Luca, undici anni, primo giorno alle scuole medie.
L’autobus emanava un odore stantio di corpi. Il caldo di quell’autunno rendeva disgustosi gli effluvi umani circostanti. Erano solo le sette del mattino.
Luca osservò la ragazzina bionda davanti a lui. Sentì una fitta allo stomaco. Era bellissima. In quel momento, lei si girò. I loro sguardi si incontrarono. Luca aveva mal di pancia.
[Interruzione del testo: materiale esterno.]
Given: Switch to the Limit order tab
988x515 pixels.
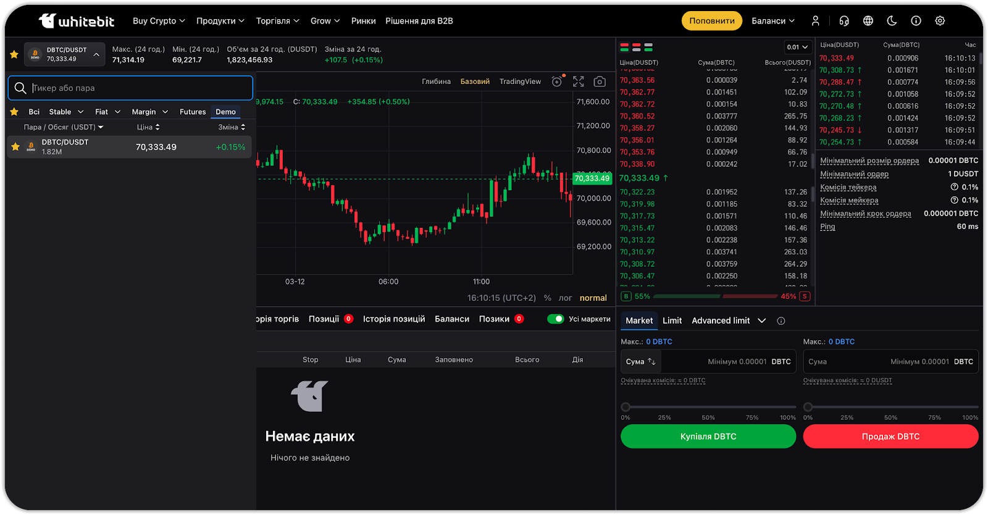Looking at the screenshot, I should 672,320.
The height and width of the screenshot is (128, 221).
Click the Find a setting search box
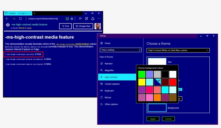coord(120,50)
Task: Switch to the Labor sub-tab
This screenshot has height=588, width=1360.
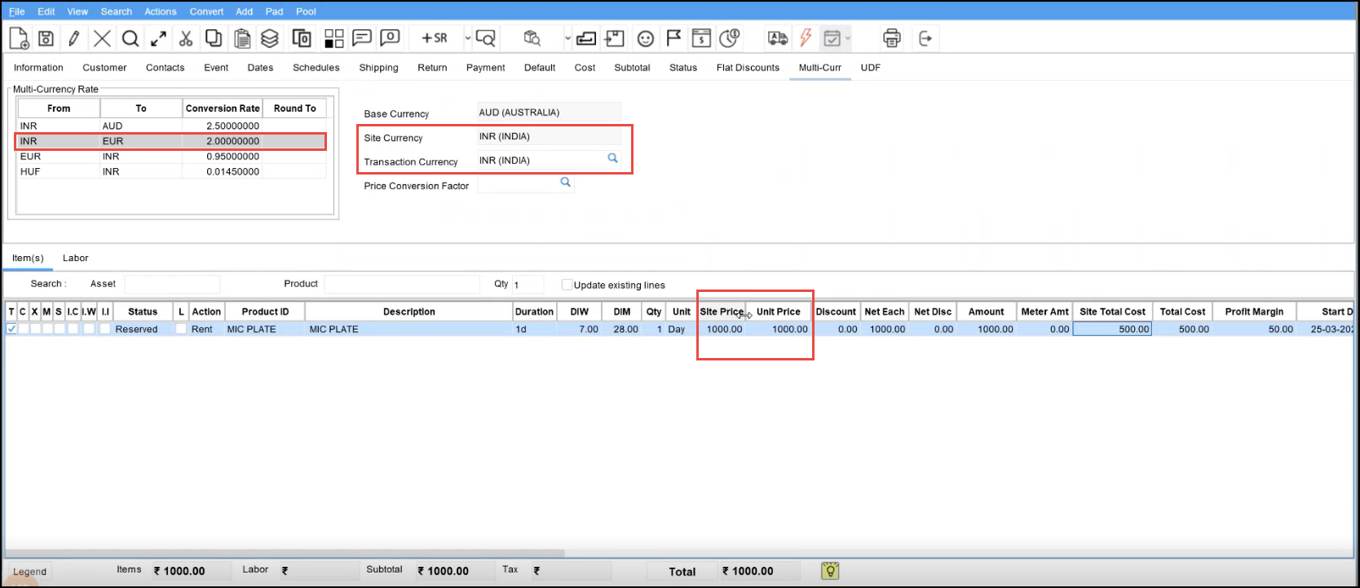Action: tap(75, 258)

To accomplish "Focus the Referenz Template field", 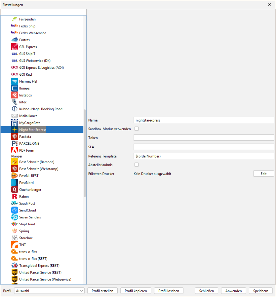I will point(204,156).
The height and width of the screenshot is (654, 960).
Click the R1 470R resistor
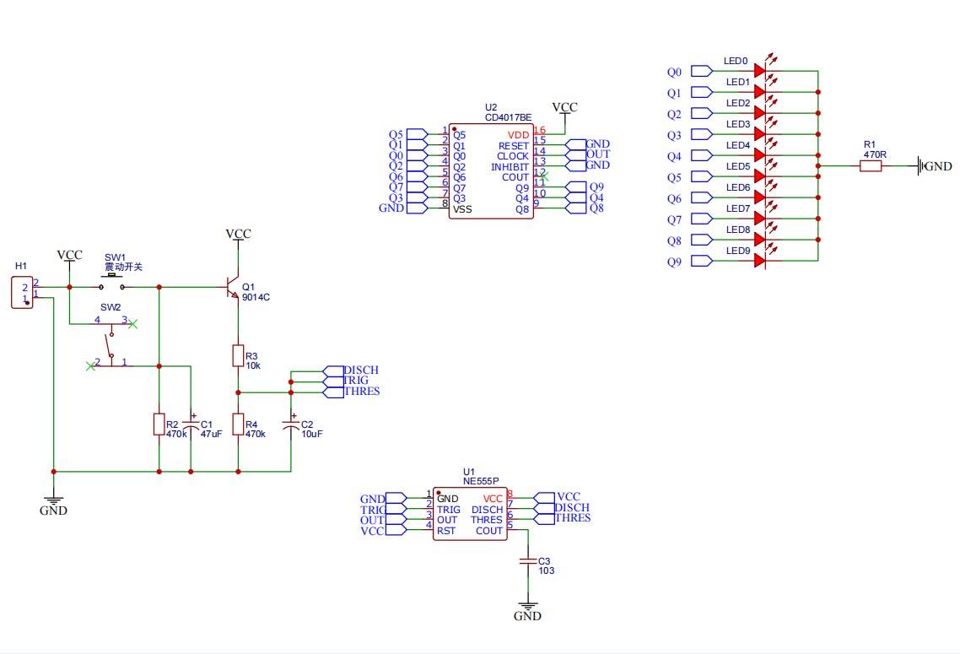[x=871, y=166]
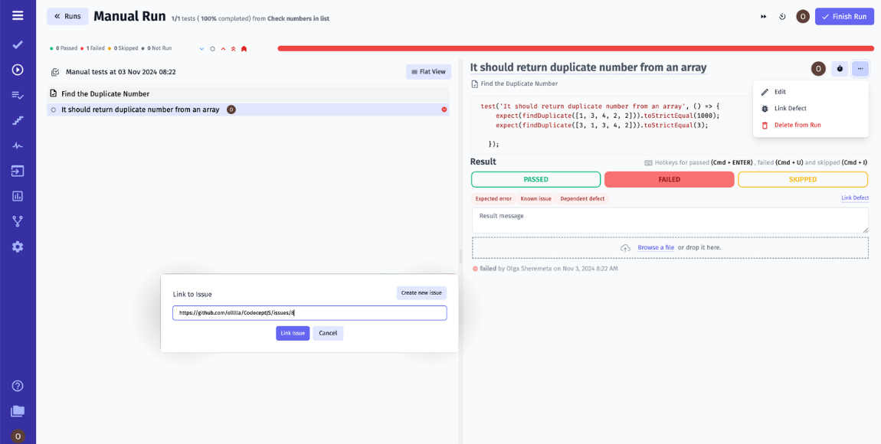Open the three-dot menu on the test detail
Image resolution: width=881 pixels, height=444 pixels.
pos(860,68)
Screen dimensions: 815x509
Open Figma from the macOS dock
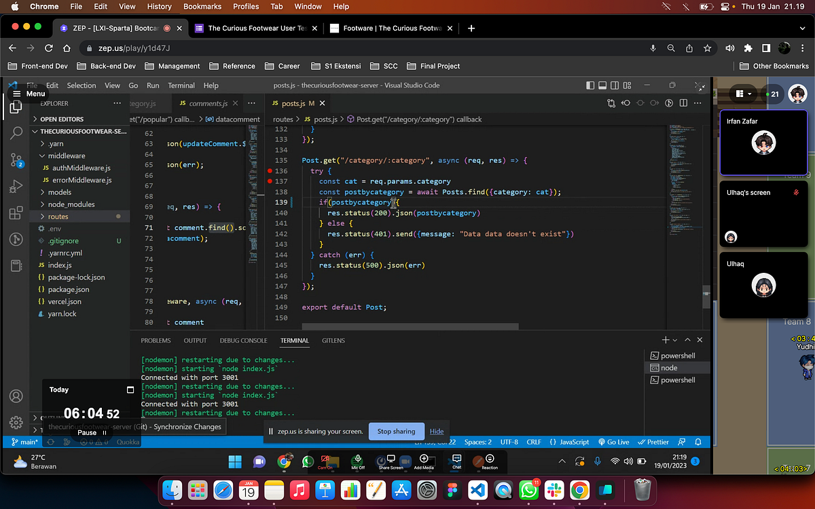point(452,489)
Lei gli sorrise. Luca sentì qualcosa montargli dentro. Lei lo guardava dritto negli occhi. Un conato di vomito travolse Luca.
Luca, tredici anni, ultimo giorno alle scuole medie.
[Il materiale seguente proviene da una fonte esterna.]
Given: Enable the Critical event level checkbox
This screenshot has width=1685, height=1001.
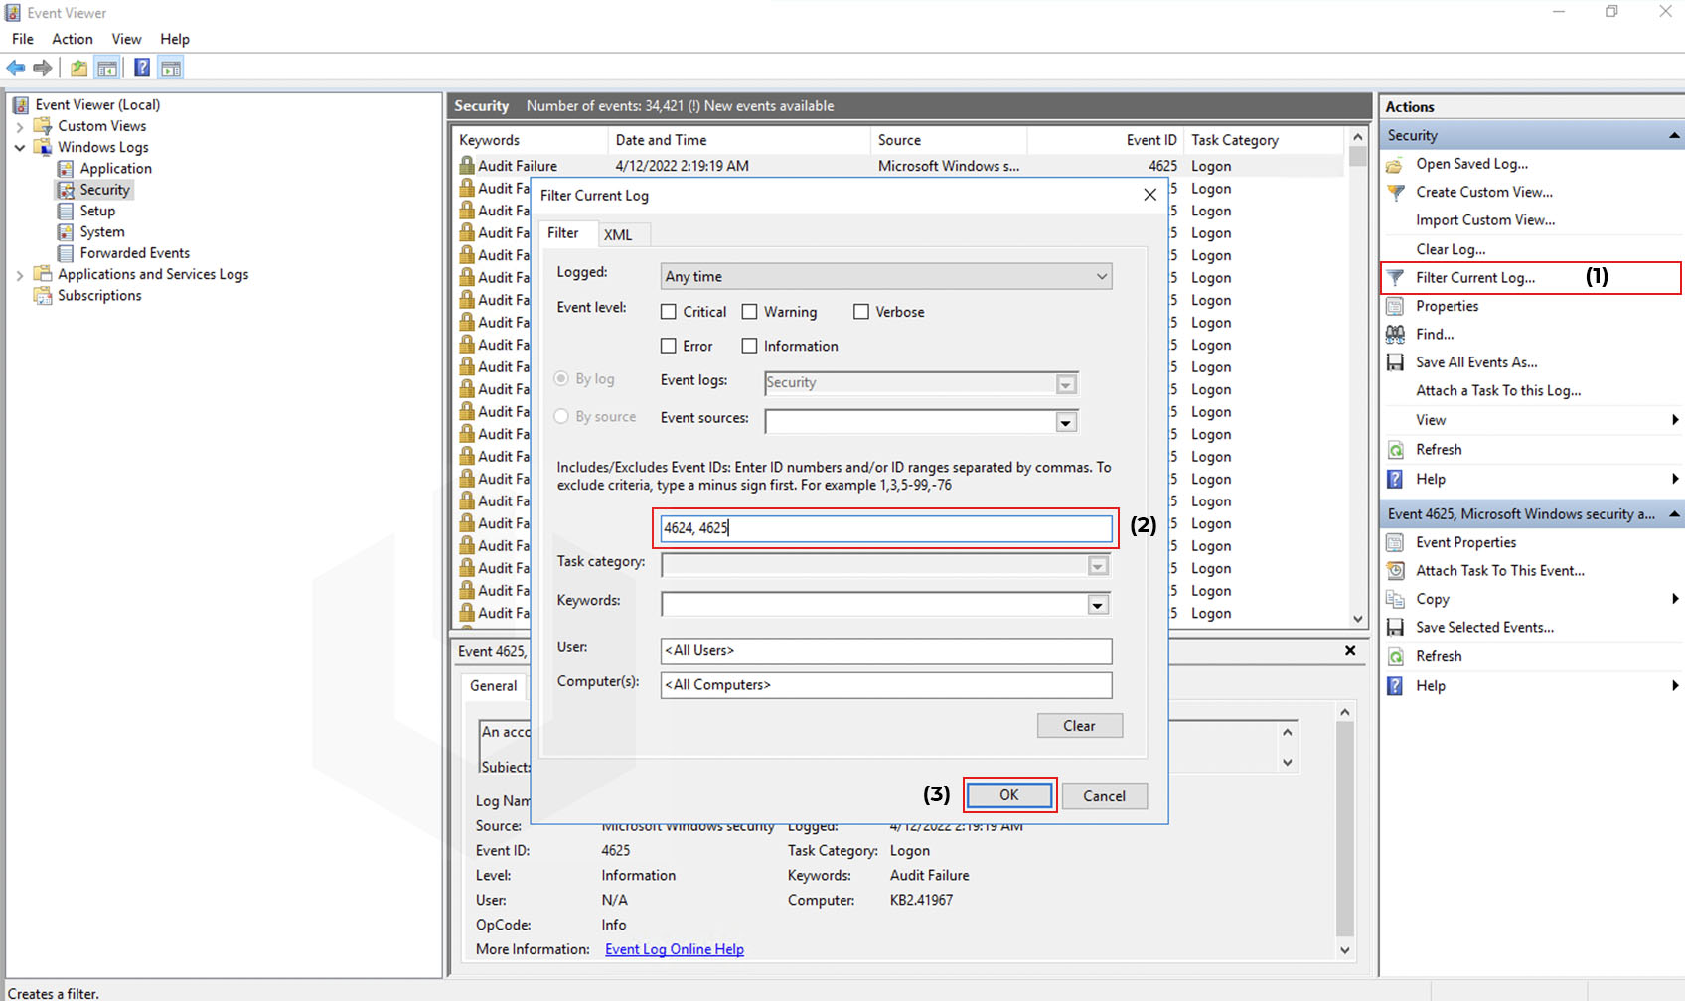Looking at the screenshot, I should coord(669,312).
L’autobus emanava un odore stantio di corpi. Il caldo di quell’inizio estate rendeva disgustosi gli effluvi umani circostanti.
Luca era accucciato nell’ultimo sedile in fondo, un cappello calato sugli occhi. Tutti fingevano che fosse invisibile. «Niente male al pancino oggi?».
Tutti tranne lui. Luca osservò Marco. Ascoltò le risate degli altri. Si calò il cappello ancora di più. Coprì gli occhi e si rintanò nel suo mondo di fantasia. Avrebbe voluto fargliela vedere lui.
Luca, diciannove anni, ultimo giorno di liceo.
L’autobus emanava un odore stantio di corpi. Il caldo di quell’inizio estate rendeva disgustosi gli effluvi umani circostanti.
Luca osservò ancora una volta il suo capolavoro: aveva raggiunto il suo obiettivo, realizzato il sogno che cullava da quando aveva undici anni.
Un autobus pieno di cadaveri smembrati si offriva alla sua vista, tutte vite che lui aveva spezzato. In quell’autobus maledetto non esisteva più un essere vivente, aveva ucciso tutti.
Sorrise ammirando la morte che si sarebbe lasciato dietro. E uscì finalmente da quel veicolo disgraziato senza desiderare vendetta. L’aveva avuta. Finalmente.